Eleonore Hefner ist dafür. Für die kulturpolitische Sprecherin der SPD-Stadtratsfraktion war die Reformpolitik des damaligen Kremlchefs die Voraussetzung für das Ende des Kalten Krieges. «Gorbatschows Name steht auch für eine historische atomare Abrüstung», betont Hefner. Favorit für die Ehrung ist für sie eine geplante neue Brücke.
Das passe, meint Hefners Grünen-Kollege Hans-Uwe Daumann: «In Ludwigshafen ist es Tradition, politischen Brückenbauern wie Konrad Adenauer, Kurt Schumacher und Theodor Heuss Brücken zu widmen.»
Gorbatschows Platz in Ludwigshafen ist noch unklar. Seinen Platz in der Geschichte hatte er sich Ende der 1980er Jahre gesichert. Mit seiner Politik von Glasnost (Offenheit) und Perestroika (Umgestaltung) schuf «Gorbi», wie er in Deutschland oft genannt wurde, unter anderem die Voraussetzung für den Fall der Berliner Mauer 1989, der sich am Mittwoch (9. November) erneut jährt.
Auch für CDU-Stadtratsfraktionschef Peter Uebel wäre eine Würdigung in Ludwigshafen ein starkes Zeichen. Er plädiert jedoch dafür, dass Historiker der Stadt zunächst Gorbatschows Wirken aufarbeiten sollten.

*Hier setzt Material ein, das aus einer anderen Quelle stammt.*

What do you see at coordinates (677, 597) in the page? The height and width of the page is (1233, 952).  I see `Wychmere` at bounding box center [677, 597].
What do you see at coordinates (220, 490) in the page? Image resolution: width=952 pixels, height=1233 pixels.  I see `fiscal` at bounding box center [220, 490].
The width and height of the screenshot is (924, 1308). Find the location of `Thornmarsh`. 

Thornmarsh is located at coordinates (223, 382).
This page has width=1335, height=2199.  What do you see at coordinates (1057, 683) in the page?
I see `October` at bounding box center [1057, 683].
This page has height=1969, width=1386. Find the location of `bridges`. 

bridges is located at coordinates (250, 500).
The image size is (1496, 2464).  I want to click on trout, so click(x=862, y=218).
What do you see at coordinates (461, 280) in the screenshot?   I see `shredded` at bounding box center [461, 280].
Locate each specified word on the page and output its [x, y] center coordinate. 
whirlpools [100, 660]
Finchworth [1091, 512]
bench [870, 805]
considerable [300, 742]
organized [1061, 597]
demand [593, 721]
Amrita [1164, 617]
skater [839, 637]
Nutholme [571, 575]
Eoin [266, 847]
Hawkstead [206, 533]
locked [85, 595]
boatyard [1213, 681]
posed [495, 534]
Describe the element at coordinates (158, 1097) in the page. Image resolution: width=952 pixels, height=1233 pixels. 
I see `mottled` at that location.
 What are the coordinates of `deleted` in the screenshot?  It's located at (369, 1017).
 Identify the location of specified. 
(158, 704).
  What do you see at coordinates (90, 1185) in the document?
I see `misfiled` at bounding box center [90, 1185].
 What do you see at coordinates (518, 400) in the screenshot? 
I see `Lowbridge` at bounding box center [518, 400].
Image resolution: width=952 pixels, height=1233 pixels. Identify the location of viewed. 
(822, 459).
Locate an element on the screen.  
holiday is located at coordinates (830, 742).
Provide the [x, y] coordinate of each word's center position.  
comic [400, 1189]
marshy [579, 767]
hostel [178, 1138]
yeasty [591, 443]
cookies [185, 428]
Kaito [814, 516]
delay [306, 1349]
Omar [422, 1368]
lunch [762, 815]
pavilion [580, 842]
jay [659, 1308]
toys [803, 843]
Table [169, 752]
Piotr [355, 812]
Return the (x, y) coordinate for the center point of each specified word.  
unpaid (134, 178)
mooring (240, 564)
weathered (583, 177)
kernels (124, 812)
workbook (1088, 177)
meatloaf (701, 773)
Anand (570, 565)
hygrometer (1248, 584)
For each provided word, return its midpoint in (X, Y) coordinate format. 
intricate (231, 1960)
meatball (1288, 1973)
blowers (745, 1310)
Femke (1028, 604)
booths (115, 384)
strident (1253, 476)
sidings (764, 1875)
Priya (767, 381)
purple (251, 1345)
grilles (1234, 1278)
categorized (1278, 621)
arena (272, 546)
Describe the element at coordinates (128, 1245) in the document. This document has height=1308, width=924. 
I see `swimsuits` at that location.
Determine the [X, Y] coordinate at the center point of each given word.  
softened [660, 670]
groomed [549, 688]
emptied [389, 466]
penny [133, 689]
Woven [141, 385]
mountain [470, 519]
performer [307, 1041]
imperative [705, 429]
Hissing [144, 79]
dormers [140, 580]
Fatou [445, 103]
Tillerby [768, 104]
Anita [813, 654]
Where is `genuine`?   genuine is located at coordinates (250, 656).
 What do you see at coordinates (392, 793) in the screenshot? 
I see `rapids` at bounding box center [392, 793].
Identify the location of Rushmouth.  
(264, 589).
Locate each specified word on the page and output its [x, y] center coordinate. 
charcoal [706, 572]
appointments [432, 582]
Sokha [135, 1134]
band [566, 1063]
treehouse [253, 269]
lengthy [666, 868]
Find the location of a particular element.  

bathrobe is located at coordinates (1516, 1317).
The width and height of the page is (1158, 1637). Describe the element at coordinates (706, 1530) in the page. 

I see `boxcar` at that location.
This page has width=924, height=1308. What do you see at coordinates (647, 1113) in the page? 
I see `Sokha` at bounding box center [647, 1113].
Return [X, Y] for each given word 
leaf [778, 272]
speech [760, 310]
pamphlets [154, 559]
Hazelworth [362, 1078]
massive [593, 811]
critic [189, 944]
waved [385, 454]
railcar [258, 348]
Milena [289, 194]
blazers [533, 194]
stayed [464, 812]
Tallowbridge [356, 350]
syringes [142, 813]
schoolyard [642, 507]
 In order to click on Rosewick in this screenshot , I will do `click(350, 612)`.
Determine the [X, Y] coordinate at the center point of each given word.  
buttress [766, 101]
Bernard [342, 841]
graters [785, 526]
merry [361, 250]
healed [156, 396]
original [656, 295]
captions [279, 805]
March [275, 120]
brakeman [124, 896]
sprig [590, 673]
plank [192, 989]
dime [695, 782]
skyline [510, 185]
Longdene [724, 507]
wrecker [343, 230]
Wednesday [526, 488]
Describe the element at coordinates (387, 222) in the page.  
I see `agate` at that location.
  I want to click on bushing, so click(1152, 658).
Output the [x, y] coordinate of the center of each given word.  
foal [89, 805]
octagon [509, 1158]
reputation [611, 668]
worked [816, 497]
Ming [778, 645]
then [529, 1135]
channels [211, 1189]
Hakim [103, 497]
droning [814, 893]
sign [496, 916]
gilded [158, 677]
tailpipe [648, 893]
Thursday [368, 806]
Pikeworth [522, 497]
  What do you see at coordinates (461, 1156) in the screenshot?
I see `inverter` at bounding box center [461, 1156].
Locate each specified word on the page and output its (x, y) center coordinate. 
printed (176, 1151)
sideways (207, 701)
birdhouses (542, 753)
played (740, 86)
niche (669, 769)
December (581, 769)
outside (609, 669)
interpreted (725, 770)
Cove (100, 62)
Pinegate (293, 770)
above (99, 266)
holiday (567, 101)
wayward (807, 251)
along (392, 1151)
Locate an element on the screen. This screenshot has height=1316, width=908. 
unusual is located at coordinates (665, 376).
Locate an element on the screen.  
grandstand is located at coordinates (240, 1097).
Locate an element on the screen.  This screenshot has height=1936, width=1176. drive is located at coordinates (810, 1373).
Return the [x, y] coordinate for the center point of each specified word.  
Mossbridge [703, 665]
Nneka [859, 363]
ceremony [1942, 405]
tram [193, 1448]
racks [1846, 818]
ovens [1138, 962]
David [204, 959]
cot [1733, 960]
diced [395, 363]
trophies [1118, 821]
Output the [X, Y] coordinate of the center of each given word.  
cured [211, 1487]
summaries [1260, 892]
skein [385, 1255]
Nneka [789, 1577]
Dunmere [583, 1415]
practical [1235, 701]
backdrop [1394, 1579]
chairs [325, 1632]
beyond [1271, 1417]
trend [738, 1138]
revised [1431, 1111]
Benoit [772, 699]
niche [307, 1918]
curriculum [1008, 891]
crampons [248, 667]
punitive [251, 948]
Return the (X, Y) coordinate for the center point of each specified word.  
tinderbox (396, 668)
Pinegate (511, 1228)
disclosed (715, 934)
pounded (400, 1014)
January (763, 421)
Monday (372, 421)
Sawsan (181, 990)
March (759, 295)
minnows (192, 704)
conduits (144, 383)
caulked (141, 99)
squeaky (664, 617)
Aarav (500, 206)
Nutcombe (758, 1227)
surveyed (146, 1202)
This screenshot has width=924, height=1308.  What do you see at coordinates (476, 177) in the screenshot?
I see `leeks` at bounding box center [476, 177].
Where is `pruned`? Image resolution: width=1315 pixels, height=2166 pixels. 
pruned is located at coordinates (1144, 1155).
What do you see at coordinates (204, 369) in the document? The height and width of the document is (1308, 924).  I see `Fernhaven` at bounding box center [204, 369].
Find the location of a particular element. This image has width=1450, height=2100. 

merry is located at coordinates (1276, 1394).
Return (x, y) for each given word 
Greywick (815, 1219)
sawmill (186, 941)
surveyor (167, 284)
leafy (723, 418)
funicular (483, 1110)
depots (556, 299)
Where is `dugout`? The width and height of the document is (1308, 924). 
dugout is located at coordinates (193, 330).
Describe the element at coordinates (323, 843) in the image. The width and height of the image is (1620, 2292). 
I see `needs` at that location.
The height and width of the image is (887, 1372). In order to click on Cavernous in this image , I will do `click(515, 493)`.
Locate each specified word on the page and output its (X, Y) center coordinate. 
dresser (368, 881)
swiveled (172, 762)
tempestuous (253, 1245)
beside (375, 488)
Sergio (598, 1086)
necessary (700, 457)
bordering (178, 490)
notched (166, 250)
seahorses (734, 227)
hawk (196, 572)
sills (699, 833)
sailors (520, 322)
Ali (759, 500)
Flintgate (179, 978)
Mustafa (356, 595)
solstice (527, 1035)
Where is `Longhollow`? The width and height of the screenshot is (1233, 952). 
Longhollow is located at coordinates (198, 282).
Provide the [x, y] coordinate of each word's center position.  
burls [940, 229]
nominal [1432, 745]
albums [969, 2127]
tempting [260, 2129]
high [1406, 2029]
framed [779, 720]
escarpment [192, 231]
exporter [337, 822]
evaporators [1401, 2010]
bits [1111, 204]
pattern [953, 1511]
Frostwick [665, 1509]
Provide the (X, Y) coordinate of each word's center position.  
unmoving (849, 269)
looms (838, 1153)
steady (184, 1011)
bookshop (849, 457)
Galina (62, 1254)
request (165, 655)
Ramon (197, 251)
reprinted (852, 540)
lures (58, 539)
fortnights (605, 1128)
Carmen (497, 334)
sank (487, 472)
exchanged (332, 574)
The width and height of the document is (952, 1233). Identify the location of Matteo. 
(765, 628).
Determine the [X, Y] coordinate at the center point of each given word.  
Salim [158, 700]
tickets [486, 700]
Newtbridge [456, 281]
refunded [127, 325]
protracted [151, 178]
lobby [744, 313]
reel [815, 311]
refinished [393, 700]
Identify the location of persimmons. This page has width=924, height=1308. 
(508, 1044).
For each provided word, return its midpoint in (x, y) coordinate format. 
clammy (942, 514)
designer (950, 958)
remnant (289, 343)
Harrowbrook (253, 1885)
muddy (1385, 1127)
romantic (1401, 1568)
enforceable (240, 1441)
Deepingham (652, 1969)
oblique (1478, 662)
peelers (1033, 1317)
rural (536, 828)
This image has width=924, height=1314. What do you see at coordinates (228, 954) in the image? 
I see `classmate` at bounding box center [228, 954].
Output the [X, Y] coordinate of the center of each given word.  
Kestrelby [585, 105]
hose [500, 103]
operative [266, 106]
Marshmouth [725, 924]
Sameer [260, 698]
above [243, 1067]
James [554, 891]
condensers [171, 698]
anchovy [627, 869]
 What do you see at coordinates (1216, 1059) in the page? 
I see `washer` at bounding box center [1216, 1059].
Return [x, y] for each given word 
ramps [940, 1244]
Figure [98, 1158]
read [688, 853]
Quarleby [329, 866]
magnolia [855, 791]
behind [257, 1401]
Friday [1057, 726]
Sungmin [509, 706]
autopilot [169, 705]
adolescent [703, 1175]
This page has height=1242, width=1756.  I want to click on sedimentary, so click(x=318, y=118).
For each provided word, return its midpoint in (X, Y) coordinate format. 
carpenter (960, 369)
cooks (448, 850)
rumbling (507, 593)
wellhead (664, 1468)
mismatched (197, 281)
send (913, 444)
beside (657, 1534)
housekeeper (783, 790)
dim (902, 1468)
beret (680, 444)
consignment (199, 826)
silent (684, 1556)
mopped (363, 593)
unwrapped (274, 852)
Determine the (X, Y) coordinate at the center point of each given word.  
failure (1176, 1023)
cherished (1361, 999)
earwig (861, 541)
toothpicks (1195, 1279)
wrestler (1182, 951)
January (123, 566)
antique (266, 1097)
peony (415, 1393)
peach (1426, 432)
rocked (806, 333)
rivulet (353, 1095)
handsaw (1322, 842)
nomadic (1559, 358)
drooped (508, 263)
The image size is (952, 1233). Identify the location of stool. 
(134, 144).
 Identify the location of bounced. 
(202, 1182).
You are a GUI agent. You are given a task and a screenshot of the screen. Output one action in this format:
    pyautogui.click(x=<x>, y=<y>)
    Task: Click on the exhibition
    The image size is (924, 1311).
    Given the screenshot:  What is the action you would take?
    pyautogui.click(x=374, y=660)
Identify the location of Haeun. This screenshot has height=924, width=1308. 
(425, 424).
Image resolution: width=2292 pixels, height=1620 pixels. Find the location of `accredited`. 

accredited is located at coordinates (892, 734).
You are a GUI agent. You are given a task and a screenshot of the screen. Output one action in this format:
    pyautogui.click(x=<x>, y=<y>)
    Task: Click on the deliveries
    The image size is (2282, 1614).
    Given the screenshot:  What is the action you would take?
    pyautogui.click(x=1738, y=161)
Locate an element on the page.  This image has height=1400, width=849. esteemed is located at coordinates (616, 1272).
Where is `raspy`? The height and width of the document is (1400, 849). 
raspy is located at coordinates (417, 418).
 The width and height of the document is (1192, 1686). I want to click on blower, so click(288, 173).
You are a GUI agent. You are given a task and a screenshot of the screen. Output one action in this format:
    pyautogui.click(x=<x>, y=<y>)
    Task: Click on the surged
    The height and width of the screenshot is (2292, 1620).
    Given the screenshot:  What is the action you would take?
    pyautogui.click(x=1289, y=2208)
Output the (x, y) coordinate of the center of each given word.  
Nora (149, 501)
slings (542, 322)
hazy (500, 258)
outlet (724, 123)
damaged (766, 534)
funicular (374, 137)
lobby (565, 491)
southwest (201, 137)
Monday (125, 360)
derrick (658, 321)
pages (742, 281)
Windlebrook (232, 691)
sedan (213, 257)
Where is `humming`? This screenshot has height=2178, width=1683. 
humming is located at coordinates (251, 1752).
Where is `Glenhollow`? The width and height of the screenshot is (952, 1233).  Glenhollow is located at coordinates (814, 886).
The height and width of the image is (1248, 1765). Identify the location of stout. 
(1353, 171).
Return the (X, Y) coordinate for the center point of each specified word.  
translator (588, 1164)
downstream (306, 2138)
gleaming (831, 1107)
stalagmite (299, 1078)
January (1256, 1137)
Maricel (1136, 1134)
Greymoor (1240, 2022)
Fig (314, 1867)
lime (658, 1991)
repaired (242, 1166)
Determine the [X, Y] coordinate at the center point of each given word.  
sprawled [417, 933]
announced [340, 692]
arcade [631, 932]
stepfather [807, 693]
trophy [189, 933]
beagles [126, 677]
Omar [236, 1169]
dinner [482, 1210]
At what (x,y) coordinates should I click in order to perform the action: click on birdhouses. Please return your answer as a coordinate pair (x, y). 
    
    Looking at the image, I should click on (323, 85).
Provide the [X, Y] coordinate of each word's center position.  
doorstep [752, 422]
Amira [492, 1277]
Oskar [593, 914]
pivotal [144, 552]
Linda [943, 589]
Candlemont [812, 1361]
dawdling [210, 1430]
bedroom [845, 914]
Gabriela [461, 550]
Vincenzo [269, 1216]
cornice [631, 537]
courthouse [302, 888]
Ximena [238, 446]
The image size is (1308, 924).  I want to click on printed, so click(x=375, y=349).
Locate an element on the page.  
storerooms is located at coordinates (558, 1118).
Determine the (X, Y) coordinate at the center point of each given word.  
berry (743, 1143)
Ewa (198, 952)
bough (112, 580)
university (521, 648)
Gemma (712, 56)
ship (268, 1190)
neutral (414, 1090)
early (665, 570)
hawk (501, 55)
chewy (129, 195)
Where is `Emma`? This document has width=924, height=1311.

Und er stellt einen Punkt zur Diskussion, der in Ludwigshafen oft zu hören ist: Warum würdigt man nicht auch den Anteil der USA an der Wiedervereinigung?
«Gorbatschow alleine würde dem historischen Ablauf nicht gerecht werden», betont Uebel. «Es ist sicher auch der 2018 gestorbene US-Präsident George Bush senior zu nennen, ohne den die Einheit nicht möglich gewesen wäre.» Bush, Gorbatschow und Helmut Kohl würden stets zusammen als «Väter der Einheit» geehrt. «Einen Änderungsantrag hierzu werden wir in den entsprechenden Sitzungen stellen.»
Die Diskussion geht zurück auf die Freie Wählergruppe (FWG) im Ludwigshafener Stadtrat. Sie hatte beantragt, dass die Verwaltung die Benennung prüfen soll. Gorbatschows «besonnene Art und der vorurteilsfreie Blick» habe die Geschichte nachhaltig verändert, heißt es in dem Antrag an den Bau- und Grundstücksausschuss, der das Thema unlängst an die Straßen-Benennungskommission der Stadt verwies.
Baudezernent Alexander Thewalt spricht von einem «sympathischen Vorschlag», gerade nach der jüngsten Benennung einer Straße nach Helmut Kohl – der zusammen mit Gorbatschow viel erreicht habe.
Thewalt verbindet Gorbatschow mit einem «unfassbar positiven Aufbruch». «Die Bedrohung, in der wir aufwuchsen, ging zu Ende, der sehr positiv besetzte Begriff vom Ende der Geschichte kam auf, die Staaten Mitteleuropas wurden frei», erinnert der Beigeordnete. Doch dann sei vieles kaputt gegangen – auch, weil das System der Sowjetunion nicht in eine starke Demokratie geführt werden konnte.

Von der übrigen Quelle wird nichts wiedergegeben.